Baron's column being printed on Wednesday was not random. It wasn't divine intervention, either. Factors Baron apparently was unaware of impacted the printing date, factors like space on various days, when opinion/lifestyle pieces are printed in that paper, when other, established columns were running. In other words, the publisher didn't throw a dart at a calendar to come up with Wednesday, zie carefully considered where and when such a column would fit and put it there.
What about the suicidal stranger? Many, many, many people who attempt (and sometimes succeed) to commit suicide are ambivalent about it at best. They don't necessarily want to die, they just don't want to live as they are living and they can't see any possibility to live any other way. So, it is not beyond the realm of possibility that Suicidal Stranger, despite having obtained a gun and decided how to reduce the mess, wasn't really interest in dying so much as he was in not living as he had been living. I know this because I have been that person. I didn't want to die, I just didn't want to be in pain anymore, and it didn't seem like there was any other way to end that. There was, btw.
Would it really require that God, centering a scheme entirely around Baron, did anything at all in this situation? Baron wrote a column in a newspaper, presumably for the purposes of reaching people through his writing. A suicidal but ambivalent man reads said column and decides not to commit suicide. It's narcissism at best for Baron to assume that the entire world was shaping itself around Baron so that this would happen.
How many other people committed suicide that day? In 2006, suicide was the 7th leading cause of death for males in the US. 33,300 people committed suicide that year. That's 91 suicides every day. That's not attempts, btw, which is all Suicide Stranger was. That's actual ended-in-death suicides.
So, on the day Baron was saving a man's life, 91 other people's lives were not saved. Would you like me to reel off a list of horrors that also occurred that day? Do I need to get numerical data on rapes and molestations and abuse and murders? No, good, because I don't feel like digging it up. It's upsetting.
I think you get my point. Even if you allow that God set up that entire series of events to save one man's life, you can't ignore that at the same time, the exact same time, God allowed women to be raped, children to be raped, people to be beaten and killed, people to starve to death, people to die of treatable diseases, etc.
So, really, what's so fucking special about you, Baron? What's so special about Suicide Stranger? Why are either of you more important than those other 33,300 people per year?
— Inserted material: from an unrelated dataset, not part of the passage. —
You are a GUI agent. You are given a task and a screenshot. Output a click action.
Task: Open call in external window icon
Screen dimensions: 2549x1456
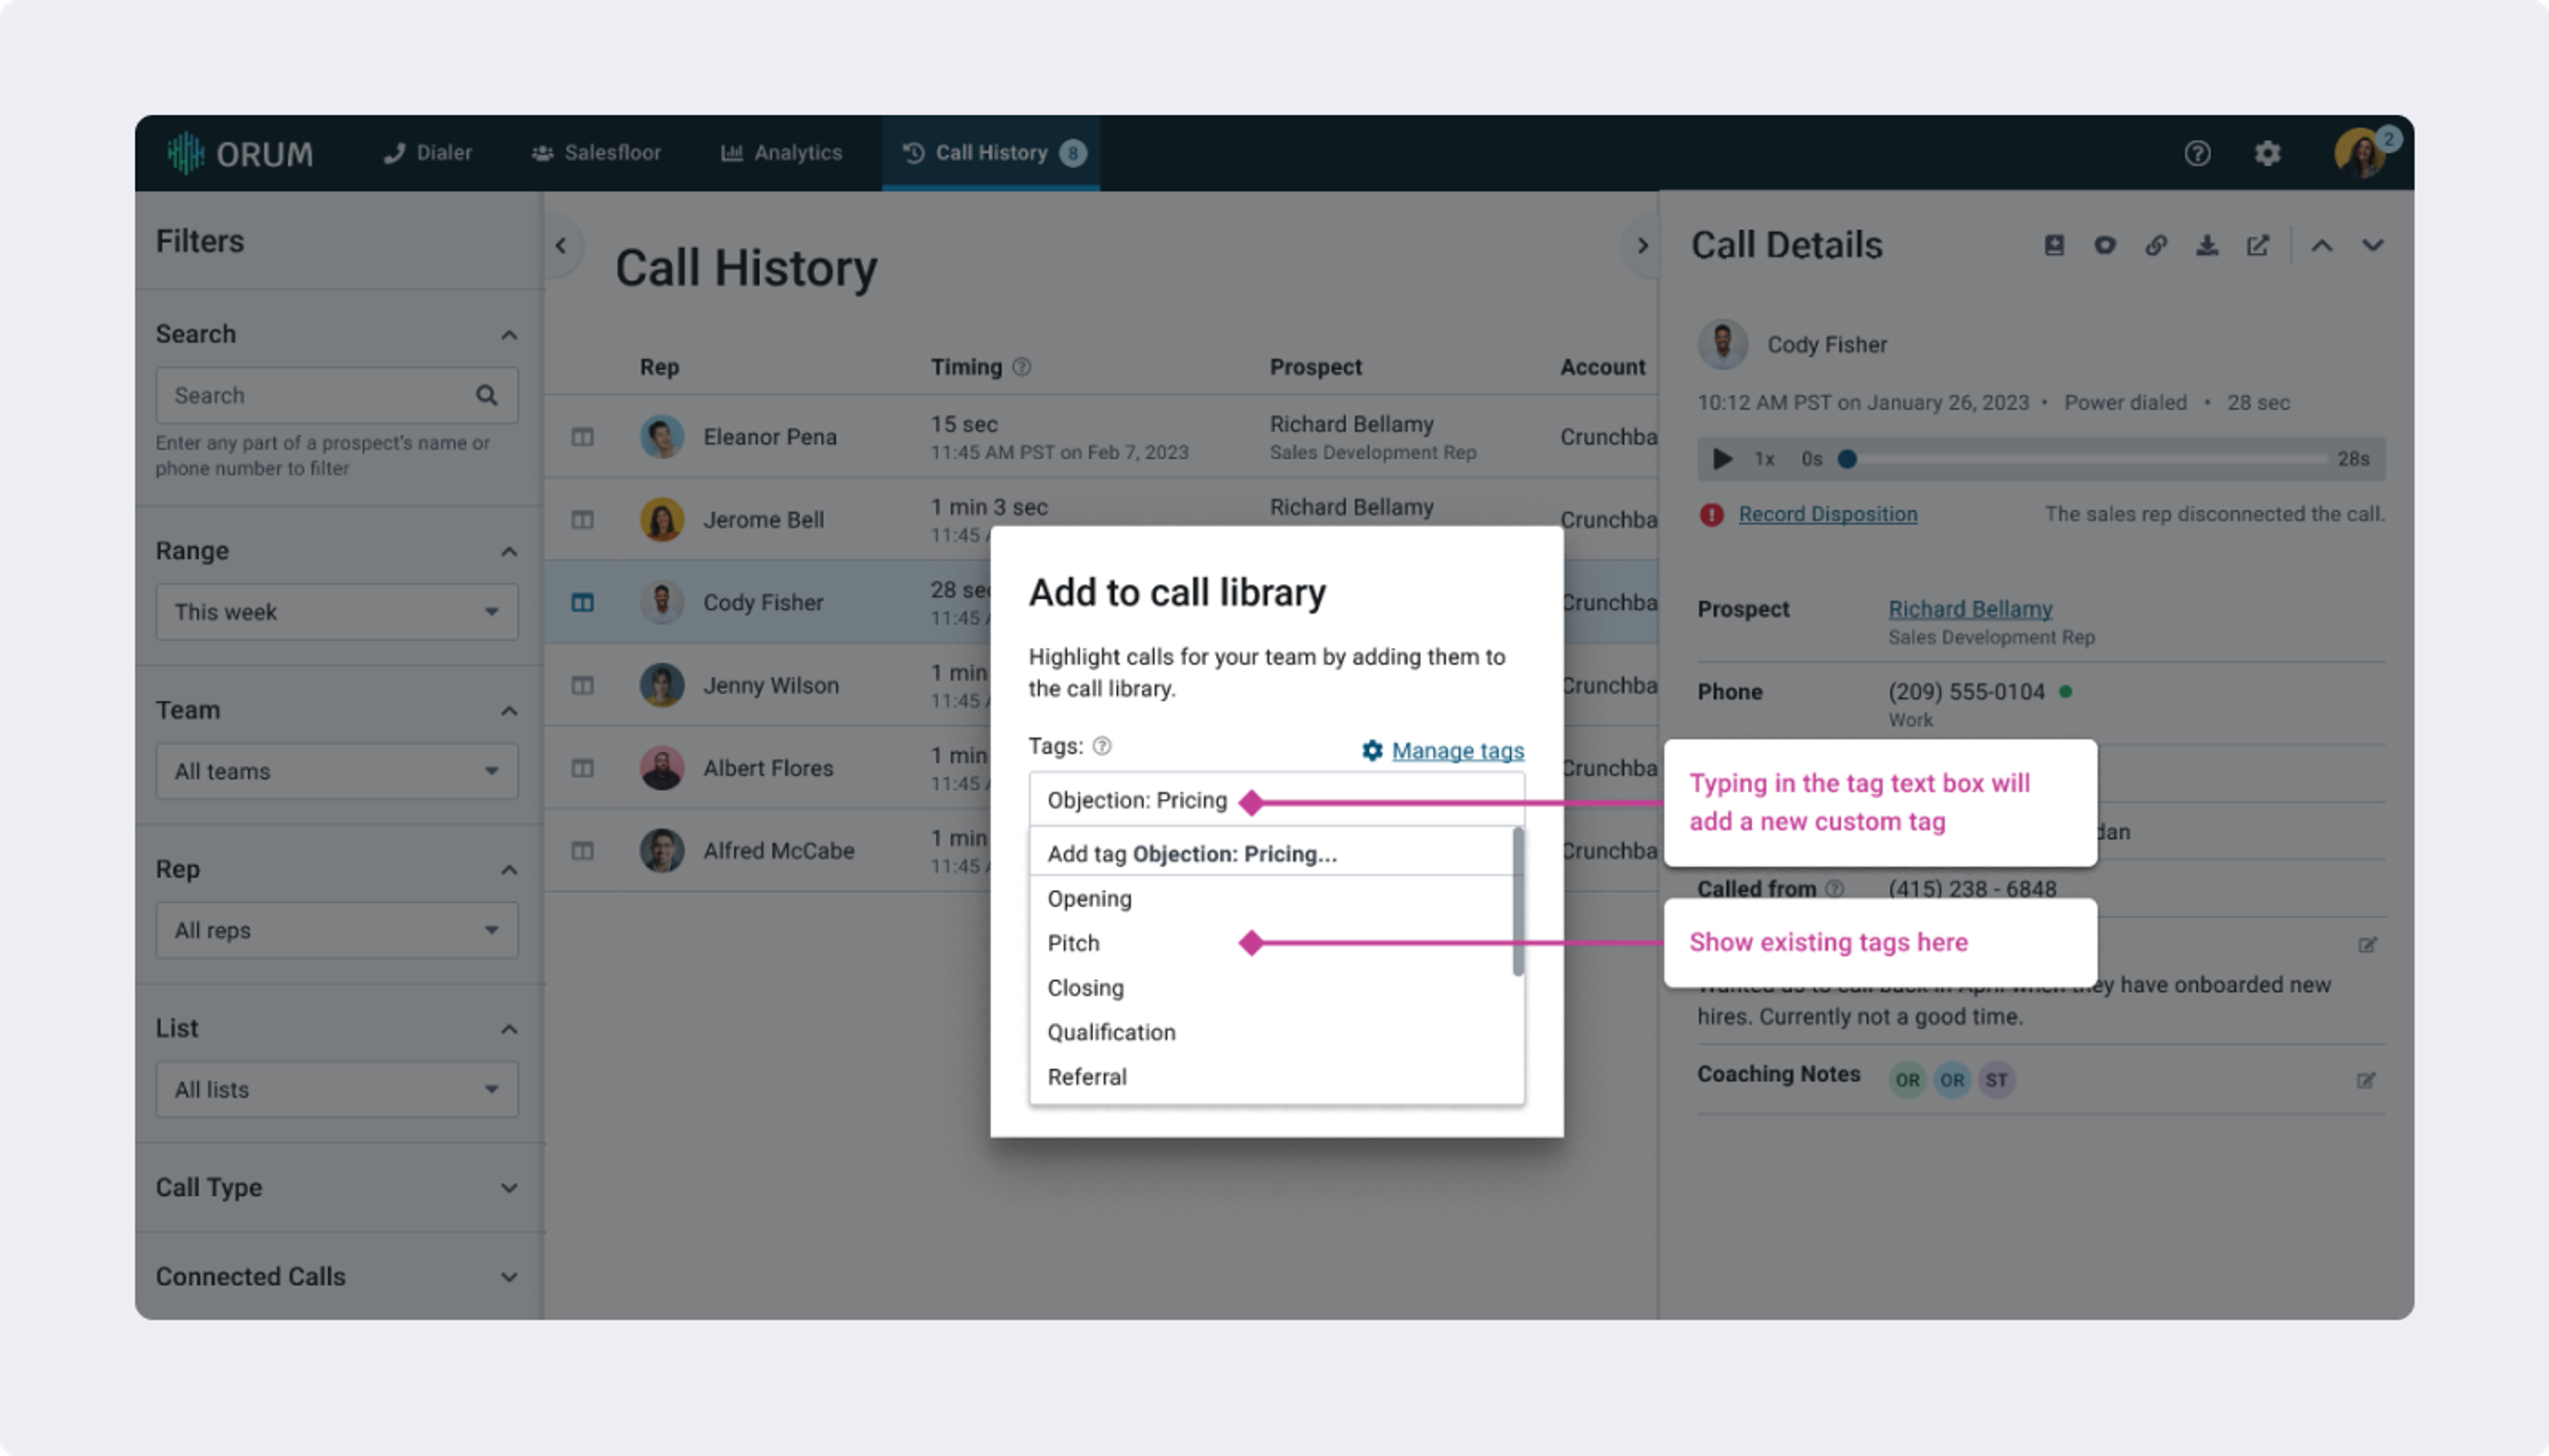[2257, 245]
You know what really pisses me off about this? This post could have been a great post about the power of writing to touch people, people the writer has no idea exist. Do you know why I write about deeply personal topics like my illnesses, physical and mental? Because I know that there are other people feeling what I am feeling. I know this. I am not the only one in pain. I hope that somewhere there is someone who will read what I have written and think, "Oh, wait, I'm not the only one? There is more to life than pain and anxiety and misery?"
I choose, personally, to give my suffering meaning, if only to one other person. If that's you, you make it all worthwhile, and I don't even know you. I don't have to.
Oh, and Baron's column? He wrote it after losing a football game. Wait a moment while I roll my eyes. Almost done. Okay, look, Baron, darling, you don't know shit about losing. You lost a game or two, I've been losing my entire life. Come back in 15 years and tell me all about losing.
*What does that even mean? Did he get one "F" on one report card, was he held back an entire year, did he have trouble learning to read initially, was he too lazy to read the assigned books and do his homework? We can't really judge this statement at all.